Sabe que ningún cruce de piernas superará al de la Stone; ni falta que le hace. Su postura en la butaca es “la postura”, ninguna otra le va a dar más rédito en el juego de la seducción. Es una certeza de laboratorio, tras un sinfín de ensayos las tardes de sábado en el pub Altamira.
Una pose suficientemente forzada para que el observador aprecie empeño; y ligeramente recostada, al mismo tiempo, para transmitir una mezcla de confort y desvalimiento. “La postura” tiene la virguería y la eficacia de una tela de araña.
Llega a las siete y se va a las ocho. Una hora exacta para tomar dos copas de vino y seducir a cuatro hombres, dos por copa. Así lo ha hecho todos los fines de semana de los últimos años. Es una hora febril. Ella no se mueve del sitio; los hombres se acercan, algunos decididos, otros timoratos, y ella los recibe, los atiende y los despacha. Con el tiempo ha llegado a desarrollar la destreza de calibrar la lujuria de sus pensamientos.
¡Cuántos tipos estirados le habrán dicho lo de la copa! Les encanta aleccionarla con sus pildoritas de sabiduría. Como si ella no supiera que la copa se ha de sujetar por el tallo para que el contenido no se caliente al contacto de la mano con el cristal.
Son las veinte horas. Un camarero se acerca y le retira la copa vacía; el quinto se le aproxima y se lo quita de en medio sin contemplaciones.
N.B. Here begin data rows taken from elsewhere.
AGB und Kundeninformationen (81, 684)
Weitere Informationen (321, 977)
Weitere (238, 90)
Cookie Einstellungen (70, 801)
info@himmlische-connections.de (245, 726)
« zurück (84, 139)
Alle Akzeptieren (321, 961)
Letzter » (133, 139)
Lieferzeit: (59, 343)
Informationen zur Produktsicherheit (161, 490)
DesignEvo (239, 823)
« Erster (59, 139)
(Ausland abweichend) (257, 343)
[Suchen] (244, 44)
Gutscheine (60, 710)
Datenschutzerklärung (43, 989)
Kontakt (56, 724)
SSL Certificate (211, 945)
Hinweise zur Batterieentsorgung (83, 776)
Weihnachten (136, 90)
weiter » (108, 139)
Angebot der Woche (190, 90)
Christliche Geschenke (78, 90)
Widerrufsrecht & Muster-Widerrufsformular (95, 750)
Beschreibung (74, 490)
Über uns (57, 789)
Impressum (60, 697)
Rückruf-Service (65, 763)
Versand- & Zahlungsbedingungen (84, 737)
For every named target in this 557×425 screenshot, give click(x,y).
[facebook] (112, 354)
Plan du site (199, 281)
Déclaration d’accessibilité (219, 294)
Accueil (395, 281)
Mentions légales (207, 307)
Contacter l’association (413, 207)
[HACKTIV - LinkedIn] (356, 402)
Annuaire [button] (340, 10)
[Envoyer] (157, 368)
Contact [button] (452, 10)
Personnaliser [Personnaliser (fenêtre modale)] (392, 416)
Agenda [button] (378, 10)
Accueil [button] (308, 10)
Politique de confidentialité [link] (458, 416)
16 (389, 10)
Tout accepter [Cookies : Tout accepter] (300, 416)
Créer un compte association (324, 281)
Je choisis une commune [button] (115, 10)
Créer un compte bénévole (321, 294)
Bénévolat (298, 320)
Se levanta con prisa y abandona el local satisfecha, le place provocar deseo.
Aprovecha el camino para descifrar: uno era tan flojo que se ha venido abajo en su propia fantasía y los otros tres se han montado una película convencional.
Apura el paso, quiere llegar a tiempo a la cena, en casa los horarios son inflexibles, y casi europeos. La electricidad en el cuerpo ha ido menguando, ahora ya siente otros aromas. Su marido hace la mejor pizza funghi del mundo y las niñas ya habrán elegido la película para ver en familia. Los sábados noche son sagrados.